• **Stored data**
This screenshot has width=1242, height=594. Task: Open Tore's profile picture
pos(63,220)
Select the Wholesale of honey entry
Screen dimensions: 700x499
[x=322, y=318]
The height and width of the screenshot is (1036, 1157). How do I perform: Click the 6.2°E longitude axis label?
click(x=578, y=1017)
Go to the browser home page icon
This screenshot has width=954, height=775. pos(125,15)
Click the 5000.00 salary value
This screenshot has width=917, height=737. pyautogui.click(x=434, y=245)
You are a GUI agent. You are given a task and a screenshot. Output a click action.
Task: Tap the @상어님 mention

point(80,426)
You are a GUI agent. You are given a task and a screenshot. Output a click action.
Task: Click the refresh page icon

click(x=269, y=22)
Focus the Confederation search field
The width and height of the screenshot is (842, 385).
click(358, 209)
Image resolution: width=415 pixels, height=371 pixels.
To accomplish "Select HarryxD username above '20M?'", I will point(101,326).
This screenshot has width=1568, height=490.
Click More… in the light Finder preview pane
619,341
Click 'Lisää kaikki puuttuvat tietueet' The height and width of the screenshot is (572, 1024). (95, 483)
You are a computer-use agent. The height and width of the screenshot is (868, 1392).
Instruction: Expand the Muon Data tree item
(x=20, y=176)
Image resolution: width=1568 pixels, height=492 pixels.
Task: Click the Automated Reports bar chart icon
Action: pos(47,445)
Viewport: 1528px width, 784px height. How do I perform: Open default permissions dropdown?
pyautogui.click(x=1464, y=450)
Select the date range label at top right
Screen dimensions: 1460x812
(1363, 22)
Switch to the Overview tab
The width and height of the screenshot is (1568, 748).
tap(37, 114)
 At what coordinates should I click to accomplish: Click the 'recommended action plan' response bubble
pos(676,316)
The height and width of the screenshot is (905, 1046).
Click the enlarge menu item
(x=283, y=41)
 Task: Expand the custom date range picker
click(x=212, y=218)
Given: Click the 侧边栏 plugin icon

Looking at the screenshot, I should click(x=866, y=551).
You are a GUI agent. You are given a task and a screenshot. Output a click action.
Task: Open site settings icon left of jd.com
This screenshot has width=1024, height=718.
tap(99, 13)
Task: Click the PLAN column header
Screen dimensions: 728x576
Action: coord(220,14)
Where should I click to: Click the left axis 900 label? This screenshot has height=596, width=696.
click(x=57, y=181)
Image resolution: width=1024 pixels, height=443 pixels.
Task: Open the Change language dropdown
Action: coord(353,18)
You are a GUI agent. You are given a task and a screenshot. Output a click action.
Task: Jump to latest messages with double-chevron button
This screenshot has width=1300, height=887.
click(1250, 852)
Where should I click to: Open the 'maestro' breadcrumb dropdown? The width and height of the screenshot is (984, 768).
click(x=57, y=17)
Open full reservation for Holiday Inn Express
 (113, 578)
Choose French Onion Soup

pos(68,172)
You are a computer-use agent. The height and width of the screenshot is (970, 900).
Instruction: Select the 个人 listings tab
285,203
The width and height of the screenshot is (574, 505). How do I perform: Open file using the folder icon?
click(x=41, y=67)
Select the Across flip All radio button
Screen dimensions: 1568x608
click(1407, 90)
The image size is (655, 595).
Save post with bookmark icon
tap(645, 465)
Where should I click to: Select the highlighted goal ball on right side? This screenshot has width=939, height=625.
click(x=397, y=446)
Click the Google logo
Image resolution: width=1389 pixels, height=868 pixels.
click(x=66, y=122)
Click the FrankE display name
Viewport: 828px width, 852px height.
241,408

• **What to do**
Please give the listing above one more time, exactly as it reads.

• **Result**
This screenshot has width=1242, height=594. Task: Open Tore's profile picture
pos(63,220)
Select the Wholesale of honey entry
Screen dimensions: 700x499
[x=322, y=318]
The height and width of the screenshot is (1036, 1157). How do I perform: Click the 6.2°E longitude axis label?
click(x=578, y=1017)
Go to the browser home page icon
This screenshot has width=954, height=775. pos(125,15)
Click the 5000.00 salary value
This screenshot has width=917, height=737. pyautogui.click(x=434, y=245)
You are a GUI agent. You are given a task and a screenshot. Output a click action.
Task: Tap the @상어님 mention

point(80,426)
You are a GUI agent. You are given a task and a screenshot. Output a click action.
Task: Click the refresh page icon

click(x=269, y=22)
Focus the Confederation search field
The width and height of the screenshot is (842, 385).
click(358, 209)
Image resolution: width=415 pixels, height=371 pixels.
To accomplish "Select HarryxD username above '20M?'", I will point(101,326).
This screenshot has width=1568, height=490.
Click More… in the light Finder preview pane
619,341
Click 'Lisää kaikki puuttuvat tietueet' The height and width of the screenshot is (572, 1024). (95, 483)
You are a computer-use agent. The height and width of the screenshot is (868, 1392).
Instruction: Expand the Muon Data tree item
(x=20, y=176)
Image resolution: width=1568 pixels, height=492 pixels.
Task: Click the Automated Reports bar chart icon
Action: pos(47,445)
Viewport: 1528px width, 784px height. How do I perform: Open default permissions dropdown?
pyautogui.click(x=1464, y=450)
Select the date range label at top right
Screen dimensions: 1460x812
(1363, 22)
Switch to the Overview tab
The width and height of the screenshot is (1568, 748).
tap(37, 114)
 At what coordinates should I click to accomplish: Click the 'recommended action plan' response bubble
pos(676,316)
The height and width of the screenshot is (905, 1046).
Click the enlarge menu item
(x=283, y=41)
 Task: Expand the custom date range picker
click(x=212, y=218)
Given: Click the 侧边栏 plugin icon

Looking at the screenshot, I should click(x=866, y=551).
You are a GUI agent. You are given a task and a screenshot. Output a click action.
Task: Open site settings icon left of jd.com
This screenshot has width=1024, height=718.
tap(99, 13)
Task: Click the PLAN column header
Screen dimensions: 728x576
Action: coord(220,14)
Where should I click to: Click the left axis 900 label? This screenshot has height=596, width=696.
click(x=57, y=181)
Image resolution: width=1024 pixels, height=443 pixels.
Task: Open the Change language dropdown
Action: coord(353,18)
You are a GUI agent. You are given a task and a screenshot. Output a click action.
Task: Jump to latest messages with double-chevron button
This screenshot has width=1300, height=887.
click(1250, 852)
Where should I click to: Open the 'maestro' breadcrumb dropdown? The width and height of the screenshot is (984, 768).
click(x=57, y=17)
Open full reservation for Holiday Inn Express
 (113, 578)
Choose French Onion Soup

pos(68,172)
You are a computer-use agent. The height and width of the screenshot is (970, 900).
Instruction: Select the 个人 listings tab
285,203
The width and height of the screenshot is (574, 505). How do I perform: Open file using the folder icon?
click(x=41, y=67)
Select the Across flip All radio button
Screen dimensions: 1568x608
click(1407, 90)
The image size is (655, 595).
Save post with bookmark icon
tap(645, 465)
Where should I click to: Select the highlighted goal ball on right side? This screenshot has width=939, height=625.
click(x=397, y=446)
Click the Google logo
Image resolution: width=1389 pixels, height=868 pixels.
click(x=66, y=122)
Click the FrankE display name
Viewport: 828px width, 852px height.
241,408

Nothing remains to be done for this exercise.